Neuron verursacht möglicherweise zu starke Gefühle

Dr. Josef König Pressestelle
Ruhr-Universität Bochum

    Gibt es einen Zusammenhang zwischen einem bestimmten Nervenzelltyp (dem „von Economo Neuron“) im limbischen System des Gehirns und sehr starken Emotionen, die letztlich sogar zu Selbstmord führen können? Dieser spannenden Frage widmet sich ein Forscherteam der Ruhr-Universität Bochum. Zu ihm gehören Wissenschaftler des LWL-Universitätsklinikums Bochum und des Instituts für Neuroanatomie (Medizinische Fakultät der RUB). Erste Ergebnisse haben die Forscher im Fachmagazin PLoS One veröffentlicht.

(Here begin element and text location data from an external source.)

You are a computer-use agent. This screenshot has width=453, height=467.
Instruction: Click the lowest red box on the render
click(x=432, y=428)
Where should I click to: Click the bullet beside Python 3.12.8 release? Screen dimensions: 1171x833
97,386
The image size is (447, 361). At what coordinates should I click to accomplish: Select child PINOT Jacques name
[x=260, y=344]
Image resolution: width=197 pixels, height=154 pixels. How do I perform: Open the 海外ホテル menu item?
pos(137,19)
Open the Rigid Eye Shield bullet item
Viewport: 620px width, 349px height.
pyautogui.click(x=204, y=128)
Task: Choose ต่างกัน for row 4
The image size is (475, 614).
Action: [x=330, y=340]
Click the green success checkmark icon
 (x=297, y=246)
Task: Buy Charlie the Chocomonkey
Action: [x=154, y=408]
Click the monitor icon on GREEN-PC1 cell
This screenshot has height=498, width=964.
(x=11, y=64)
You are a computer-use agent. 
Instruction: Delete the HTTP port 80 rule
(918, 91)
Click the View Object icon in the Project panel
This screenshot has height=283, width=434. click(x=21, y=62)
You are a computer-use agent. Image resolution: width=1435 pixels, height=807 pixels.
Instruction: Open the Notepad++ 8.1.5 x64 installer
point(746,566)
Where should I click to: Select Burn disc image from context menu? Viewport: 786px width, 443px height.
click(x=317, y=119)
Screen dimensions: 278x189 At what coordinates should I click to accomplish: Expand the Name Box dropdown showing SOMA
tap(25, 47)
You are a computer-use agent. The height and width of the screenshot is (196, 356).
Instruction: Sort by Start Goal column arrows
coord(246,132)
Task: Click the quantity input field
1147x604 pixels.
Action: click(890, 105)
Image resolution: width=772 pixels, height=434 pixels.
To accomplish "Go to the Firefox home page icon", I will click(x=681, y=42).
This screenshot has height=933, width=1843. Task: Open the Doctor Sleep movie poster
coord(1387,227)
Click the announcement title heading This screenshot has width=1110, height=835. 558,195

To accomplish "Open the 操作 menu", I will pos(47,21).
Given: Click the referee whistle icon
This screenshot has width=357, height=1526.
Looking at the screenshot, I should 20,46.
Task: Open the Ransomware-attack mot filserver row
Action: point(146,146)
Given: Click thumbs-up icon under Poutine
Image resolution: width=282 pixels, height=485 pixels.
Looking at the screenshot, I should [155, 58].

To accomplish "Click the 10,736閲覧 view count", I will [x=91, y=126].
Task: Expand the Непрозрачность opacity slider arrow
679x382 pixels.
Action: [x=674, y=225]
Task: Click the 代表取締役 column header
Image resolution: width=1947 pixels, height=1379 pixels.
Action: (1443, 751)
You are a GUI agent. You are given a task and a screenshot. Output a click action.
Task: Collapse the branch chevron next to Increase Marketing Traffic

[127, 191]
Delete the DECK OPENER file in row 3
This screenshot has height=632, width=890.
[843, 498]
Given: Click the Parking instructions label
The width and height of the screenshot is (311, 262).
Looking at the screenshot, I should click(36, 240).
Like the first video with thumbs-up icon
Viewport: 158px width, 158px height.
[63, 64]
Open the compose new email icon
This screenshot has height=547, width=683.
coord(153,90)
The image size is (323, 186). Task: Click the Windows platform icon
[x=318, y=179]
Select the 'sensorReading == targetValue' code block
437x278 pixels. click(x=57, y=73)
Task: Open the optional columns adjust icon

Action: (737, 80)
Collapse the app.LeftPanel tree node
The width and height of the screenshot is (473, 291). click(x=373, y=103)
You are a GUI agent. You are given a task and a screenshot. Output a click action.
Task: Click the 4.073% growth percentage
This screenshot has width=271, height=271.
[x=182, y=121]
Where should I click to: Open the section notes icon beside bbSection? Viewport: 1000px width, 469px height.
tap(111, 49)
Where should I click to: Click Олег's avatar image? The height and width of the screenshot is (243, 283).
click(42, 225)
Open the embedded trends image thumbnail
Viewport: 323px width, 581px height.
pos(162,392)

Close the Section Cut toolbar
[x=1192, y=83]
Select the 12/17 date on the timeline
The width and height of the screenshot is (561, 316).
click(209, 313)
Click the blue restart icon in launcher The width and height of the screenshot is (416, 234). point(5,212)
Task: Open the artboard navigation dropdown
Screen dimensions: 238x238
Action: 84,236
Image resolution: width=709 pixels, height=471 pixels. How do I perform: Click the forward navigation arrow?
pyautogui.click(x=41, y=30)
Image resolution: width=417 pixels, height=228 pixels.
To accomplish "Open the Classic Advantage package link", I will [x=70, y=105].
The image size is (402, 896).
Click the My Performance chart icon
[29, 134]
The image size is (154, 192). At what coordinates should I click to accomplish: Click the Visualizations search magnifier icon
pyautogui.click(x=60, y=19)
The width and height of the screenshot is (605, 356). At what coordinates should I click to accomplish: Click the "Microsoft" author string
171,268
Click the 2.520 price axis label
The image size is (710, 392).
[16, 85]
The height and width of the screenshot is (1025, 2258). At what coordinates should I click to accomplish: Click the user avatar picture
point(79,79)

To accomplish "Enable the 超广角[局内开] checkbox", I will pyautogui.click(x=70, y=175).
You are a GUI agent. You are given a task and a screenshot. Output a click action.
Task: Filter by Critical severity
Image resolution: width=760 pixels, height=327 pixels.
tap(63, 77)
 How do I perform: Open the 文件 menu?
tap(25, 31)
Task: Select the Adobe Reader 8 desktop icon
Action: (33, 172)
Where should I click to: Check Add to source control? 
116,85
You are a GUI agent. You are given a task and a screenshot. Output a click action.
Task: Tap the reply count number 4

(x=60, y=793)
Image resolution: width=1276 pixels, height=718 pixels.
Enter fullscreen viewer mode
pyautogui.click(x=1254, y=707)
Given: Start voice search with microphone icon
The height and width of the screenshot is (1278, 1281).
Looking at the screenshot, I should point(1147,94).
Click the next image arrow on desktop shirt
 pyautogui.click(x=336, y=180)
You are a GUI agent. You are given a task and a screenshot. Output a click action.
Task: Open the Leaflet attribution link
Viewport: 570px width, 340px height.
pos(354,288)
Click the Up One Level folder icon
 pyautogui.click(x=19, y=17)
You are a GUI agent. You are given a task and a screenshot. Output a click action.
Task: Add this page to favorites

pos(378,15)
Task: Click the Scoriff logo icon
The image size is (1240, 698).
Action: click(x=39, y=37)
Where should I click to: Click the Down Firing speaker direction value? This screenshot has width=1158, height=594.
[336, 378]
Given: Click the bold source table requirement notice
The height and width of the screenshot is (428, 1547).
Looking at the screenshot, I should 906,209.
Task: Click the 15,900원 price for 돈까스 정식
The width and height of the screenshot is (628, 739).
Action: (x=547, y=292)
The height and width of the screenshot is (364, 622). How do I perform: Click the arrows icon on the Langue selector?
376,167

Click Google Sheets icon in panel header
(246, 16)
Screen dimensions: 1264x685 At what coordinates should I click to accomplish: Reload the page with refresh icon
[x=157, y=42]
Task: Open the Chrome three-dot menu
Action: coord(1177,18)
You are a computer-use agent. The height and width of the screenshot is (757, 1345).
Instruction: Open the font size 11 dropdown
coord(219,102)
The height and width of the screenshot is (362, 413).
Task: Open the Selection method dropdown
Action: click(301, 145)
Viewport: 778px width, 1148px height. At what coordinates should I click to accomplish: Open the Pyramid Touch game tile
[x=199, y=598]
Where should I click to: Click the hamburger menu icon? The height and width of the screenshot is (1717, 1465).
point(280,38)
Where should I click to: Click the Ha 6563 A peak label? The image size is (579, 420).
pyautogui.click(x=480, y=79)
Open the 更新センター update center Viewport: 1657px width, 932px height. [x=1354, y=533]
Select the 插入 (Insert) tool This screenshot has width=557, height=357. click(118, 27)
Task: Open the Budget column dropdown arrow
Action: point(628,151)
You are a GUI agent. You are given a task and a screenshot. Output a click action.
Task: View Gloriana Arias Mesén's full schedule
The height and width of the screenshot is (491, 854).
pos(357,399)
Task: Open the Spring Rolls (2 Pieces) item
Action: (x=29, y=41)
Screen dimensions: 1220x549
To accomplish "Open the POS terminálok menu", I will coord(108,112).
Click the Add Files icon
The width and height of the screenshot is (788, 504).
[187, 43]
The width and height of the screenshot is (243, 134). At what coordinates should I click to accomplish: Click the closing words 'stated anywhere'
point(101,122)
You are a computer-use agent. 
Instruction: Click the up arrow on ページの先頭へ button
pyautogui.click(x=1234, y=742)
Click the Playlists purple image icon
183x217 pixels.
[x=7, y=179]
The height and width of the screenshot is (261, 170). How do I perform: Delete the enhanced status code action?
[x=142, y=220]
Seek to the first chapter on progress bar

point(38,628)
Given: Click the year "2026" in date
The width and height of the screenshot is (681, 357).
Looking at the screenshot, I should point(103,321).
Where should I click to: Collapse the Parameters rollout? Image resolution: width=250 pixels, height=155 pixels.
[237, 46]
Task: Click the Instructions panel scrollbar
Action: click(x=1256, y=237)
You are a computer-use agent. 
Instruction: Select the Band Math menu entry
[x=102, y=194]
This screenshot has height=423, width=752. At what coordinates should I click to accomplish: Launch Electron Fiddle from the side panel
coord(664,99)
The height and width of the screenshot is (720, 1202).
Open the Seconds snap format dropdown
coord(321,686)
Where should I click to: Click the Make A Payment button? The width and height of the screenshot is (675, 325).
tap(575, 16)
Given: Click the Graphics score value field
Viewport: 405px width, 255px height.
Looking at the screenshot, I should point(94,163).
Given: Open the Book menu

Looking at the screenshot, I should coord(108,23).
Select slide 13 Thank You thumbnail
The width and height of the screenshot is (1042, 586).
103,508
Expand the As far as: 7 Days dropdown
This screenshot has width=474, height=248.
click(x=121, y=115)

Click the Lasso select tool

    Wichtige Schnittstelle bei der Verarbeitung komplexer Emotionen

    Im Fokus der Forschung steht der anteriorer cingulärer Cortex (ACC), eine phylogenetisch alte Struktur des Gehirns, die dem limbischen System zugerechnet wird. Der ACC ist eine wichtige Schnittstelle bei der Verarbeitung komplexer Emotionen wie Scham, Schuld oder Unfairness, bei der Entscheidungsfindung und bei der Einfühlung (Empathie) und Verarbeitung körperlicher und seelischer Schmerzen. Anatomische und funktionell-bildgebende Untersuchungen mittels Kernspintomografie haben gezeigt, dass der ACC bei psychotischen Erkrankungen wie etwa Schizophrenien und bipolaren Erkrankungen betroffen ist. Vergleichende Untersuchungen beim Menschen und bei anderen Primaten haben ergeben, dass sich im ACC (und der vorderen Inselregion) ein besonderer Zelltyp wiederfindet, der nach ihrem Erstbeschreiber „von Economo Neuron“ genannt wird. Diese Zellen haben im Laufe der menschlichen Evolution an Größe und Zahl zugenommen. Interessanterweise finden sich die Zellen auch bei Walen und Elefanten – Tierarten, die ebenfalls in hoch komplexen Sozialstrukturen leben. Obwohl die genaue Funktion dieser Nervenzellen nicht bekannt ist, ist angesichts ihrer Lokalisation und Evolutionsgeschichte anzunehmen, dass sie an der Verarbeitung komplexer Informationen einschließlich emotionaler Vorgänge beteiligt sind.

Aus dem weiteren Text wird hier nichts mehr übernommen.